Тут нельзя не заметить кстати, что и в целом наше племя, именуемое в исторических хрониках святой русью, как-то в обычной жизни не помещается. И залезть как в неё, не знает, а если и залезет, не приложит ума, чем в ней заняться, имея об устройстве действительности и об её практических законах какие-то не идущие к делу, часто фантастические представления. То возьмёт, за это возьмётся, заведётся вроде, загорится, заживёт; да вдруг и заскучает, и замрёт. Присядет перекурить, посидит, посидит, да и выпьет. Взят Париж, и Берлин взят; натружено, намолено из шестой части суши полуглобальное имперское имение, и вдруг роздано даром в порыве стыда и покаяния; заведены вместо империи парламенты на аглицкий манер и липосакции на американский; украдены у любезного отечества миллиарды долларов и успешно уложены в инобанк. Улыбается святорусский гражданин, поёт, гордится. А глаза всё грустные, всё неймётся ему, не можется, всё кажется — не то, вздор, и весь этот вздор зря.
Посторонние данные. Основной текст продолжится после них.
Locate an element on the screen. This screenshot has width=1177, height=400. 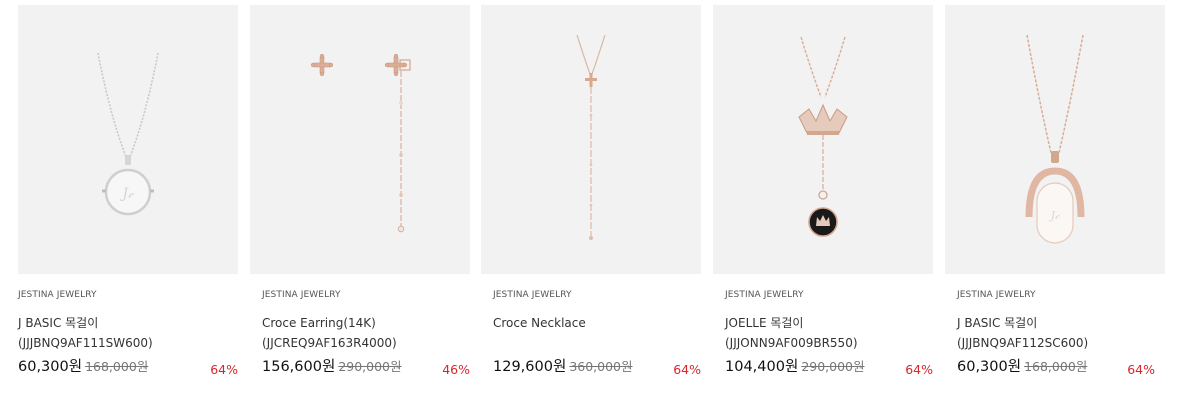
product-name-line: J BASIC 목걸이 (JJJBNQ9AF112SC600) is located at coordinates (1023, 333).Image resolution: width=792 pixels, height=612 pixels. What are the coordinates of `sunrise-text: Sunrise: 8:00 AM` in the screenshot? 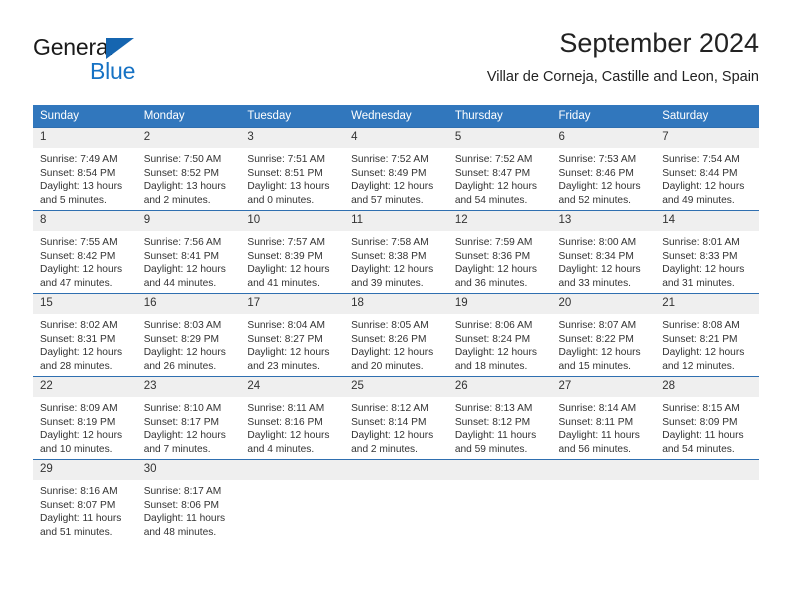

— Пошли отсюда, — нежно сказал Глеб мальчику лет десяти, одетому в красную шапочку, невпопад синее пальтишко и довольно новые угги, на которых сверкали самодеятельно вышитые осы, цветы и драконы. У мальчика были такие же, как у Глеба, огромные светлоосеннего цвета глаза, делавшие его несколько похожим на мага огня из японского комикса, и такого же цвета волосы, густые, тяжёлые, словно золото. Изо рта его торчал черенок чупачупса.

— Пап, ты же сказал, что будет торт, — удивился мальчик.

— Ну вот видишь ли, нам с тобой не досталось. Всё уже съели. И выпили.

— Это я виноват? Потому что долго собирался?

— Нет, нет, это не мы опоздали. Они поторопились.

— Куда же мы пойдём, па?

— Куда хочешь.

— К Жанне.

— Её нет.

— Где она?

— Далеко уже. Замужем. Вышла. Ушла замуж. Уехала.